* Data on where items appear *
####################

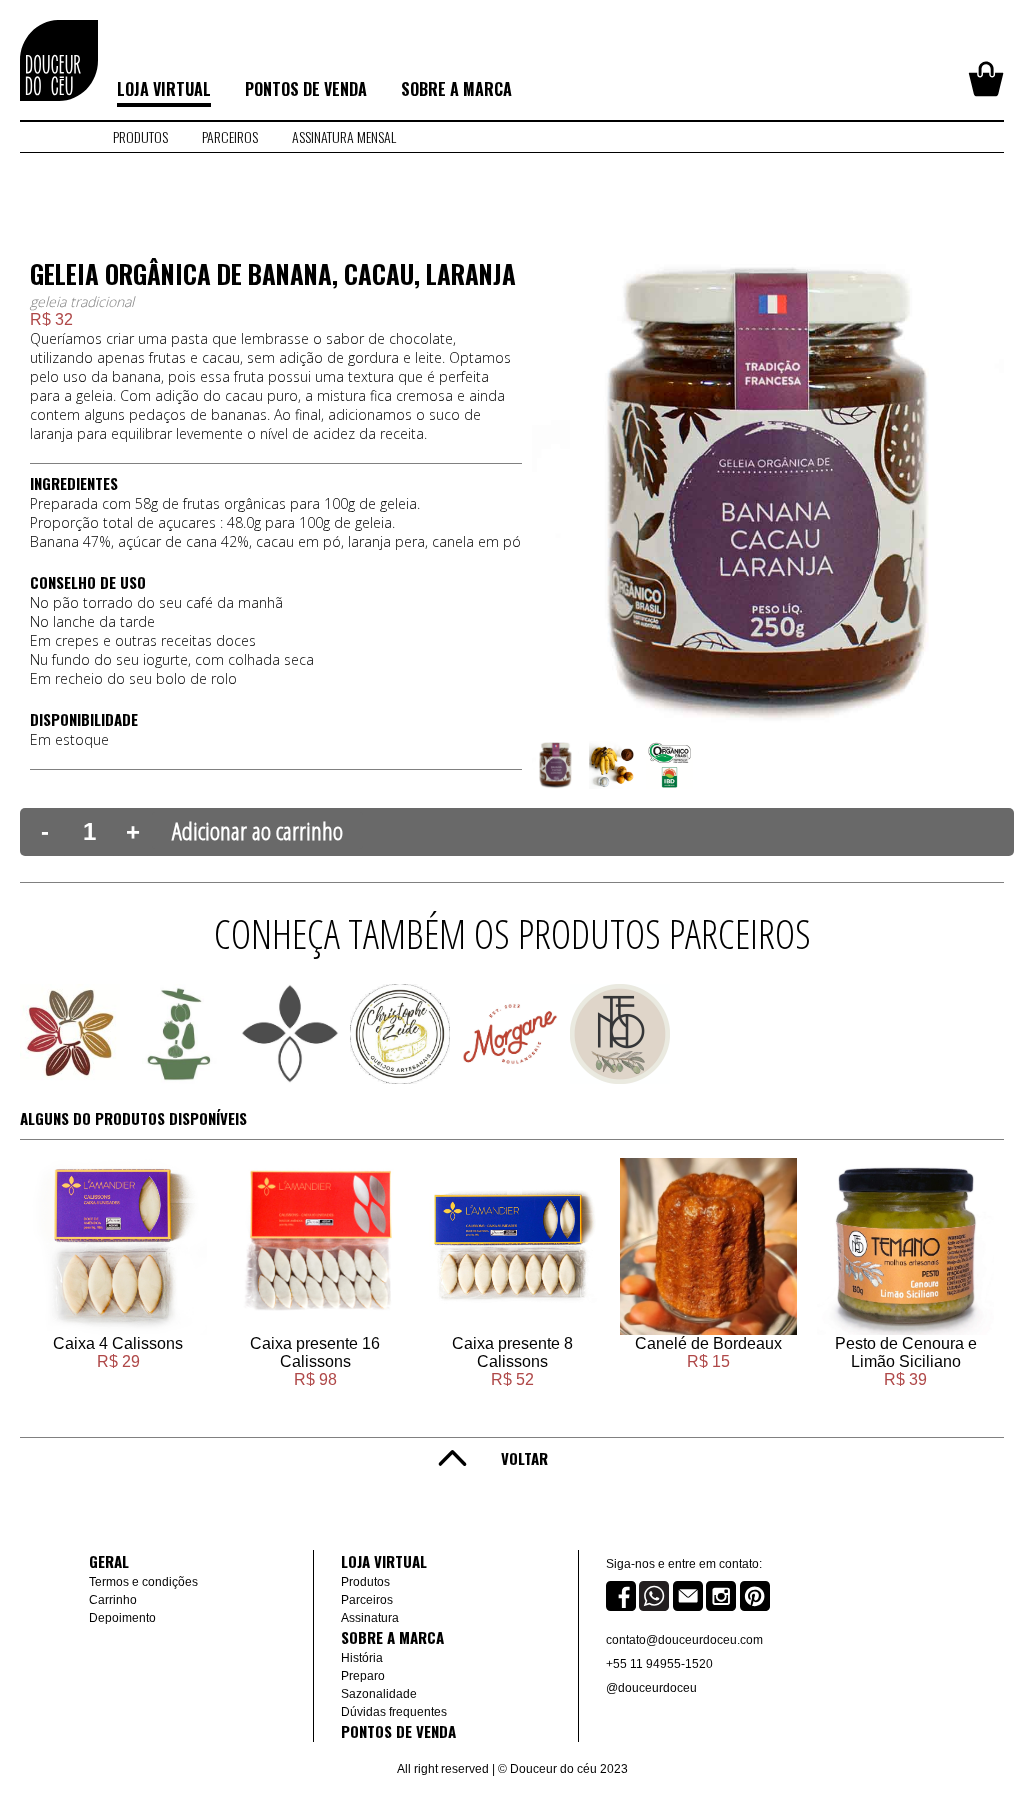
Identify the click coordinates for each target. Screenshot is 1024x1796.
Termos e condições (143, 1582)
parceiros (230, 136)
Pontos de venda (306, 89)
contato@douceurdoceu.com (684, 1640)
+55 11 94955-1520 (659, 1664)
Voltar (524, 1458)
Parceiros (367, 1600)
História (362, 1658)
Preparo (363, 1676)
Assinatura (370, 1618)
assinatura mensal (344, 136)
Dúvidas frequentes (394, 1712)
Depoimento (122, 1618)
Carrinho (113, 1600)
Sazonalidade (379, 1694)
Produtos (140, 136)
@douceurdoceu (651, 1688)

####################

* OBJECTIVE *
Starting at the line with "Assinatura (370, 1618)" and ending at the last line of the data, write those lines out again with "Carrinho" swapped for "Sacola" and everything else left the same.

* RESPONSE TO THIS EXERCISE *
Assinatura (370, 1618)
assinatura mensal (344, 136)
Dúvidas frequentes (394, 1712)
Depoimento (122, 1618)
Sacola (113, 1600)
Sazonalidade (379, 1694)
Produtos (140, 136)
@douceurdoceu (651, 1688)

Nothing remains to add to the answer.